He tightened a fist against it.

No, he told himself, staring out at the star-capped night in which the waning moon climbed, relieved it was not full and feeling the fearful anticipation, as he always did, of the next time it would be full and high.

Would he once more be able to hold the wolf inside him at bay?

He and the others got started at first light. By midmorning they slipped across the Colorado border and into Arizona.
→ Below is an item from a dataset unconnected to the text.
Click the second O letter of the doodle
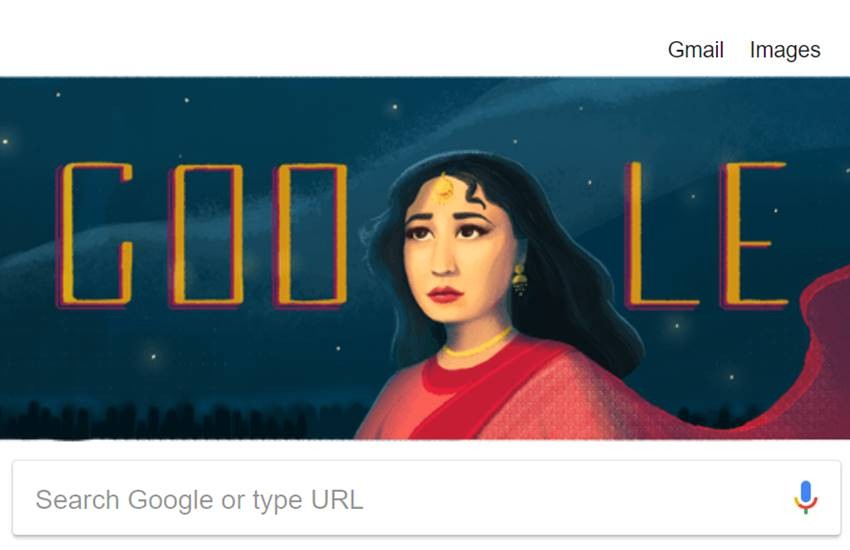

Pushing the horses as hard as they dared, in the midmorning they followed the tracks of the Angels’ five shod mounts into a small ranch headquarters.
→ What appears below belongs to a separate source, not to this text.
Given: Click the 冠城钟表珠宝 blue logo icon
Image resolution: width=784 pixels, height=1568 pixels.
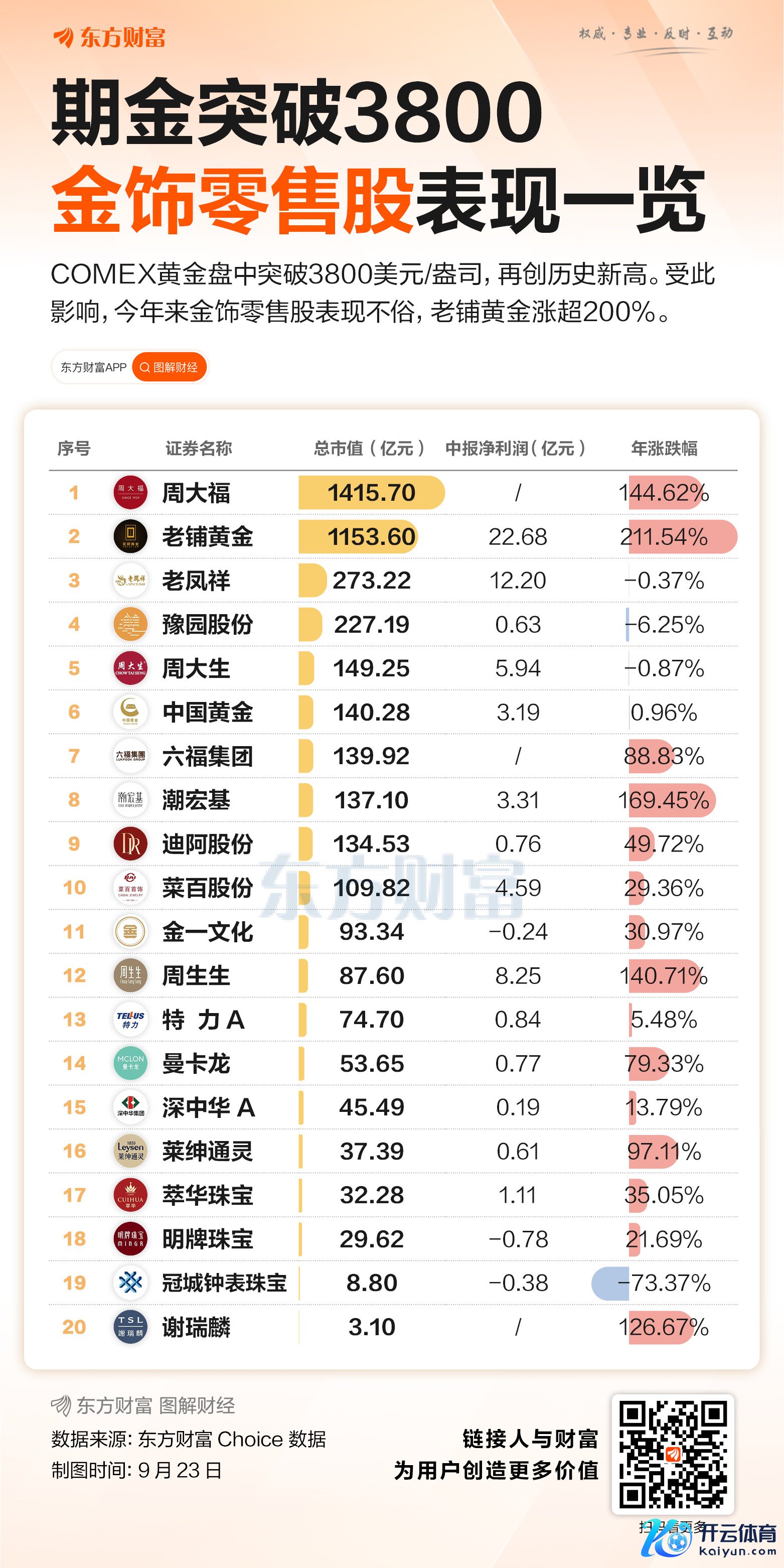Looking at the screenshot, I should click(x=130, y=1282).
There was a hay barn, two corrals including a breaking corral outfitted with a snubbing post, and a run-down, brush-roofed cabin.

They reined up near the windmill and stock tank, and Zane caressed the trigger of his Henry as he and the others got the lay of the place.

There wasn’t much movement except four horses in the main corral off the barn, the lazily spinning windmill’s rusty blades, and a tumbleweed bouncing off across the yard flanking the cabin from which emanated the squawls of a young child.

By the scuffed, windblown tracks in the yard—though with no sign of the dragon—the gang they were after had obviously ridden through here some time ago. Likely they’d moved on. But boot hills across the frontier were rife with men who’d banked too heavily on assumptions.

A child’s face appeared in the window right of the cabin, two little hands closing over the window’s bottom casing. A man’s long face appeared over that of the boy, then just as quickly disappeared.

The cabin’s front door opened. The man poked his head out, squinting his eyes, then drew the door wider and stepped out holding a.45/70 Springfield army carbine down low across his thighs. He was a gaunt, thin man with muttonchops and ragged pin-striped coveralls and a grimy undershirt. He wore stockmen’s undershot boots, but both toes were nearly torn away from the
soles. His shoulders were thick, his sun-browned hands on the Springfield large.

A wild horse hunter and breaker. Zane knew the breed. He eased his finger away from the Henry’s trigger.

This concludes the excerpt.